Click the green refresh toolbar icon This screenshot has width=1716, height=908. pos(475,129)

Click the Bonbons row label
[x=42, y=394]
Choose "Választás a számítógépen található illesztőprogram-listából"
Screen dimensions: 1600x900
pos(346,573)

**Work item:** Restate each line of the records above without any deviation.

**Solution for this exercise:**
Click the green refresh toolbar icon This screenshot has width=1716, height=908. pos(475,129)

Click the Bonbons row label
[x=42, y=394]
Choose "Választás a számítógépen található illesztőprogram-listából"
Screen dimensions: 1600x900
pos(346,573)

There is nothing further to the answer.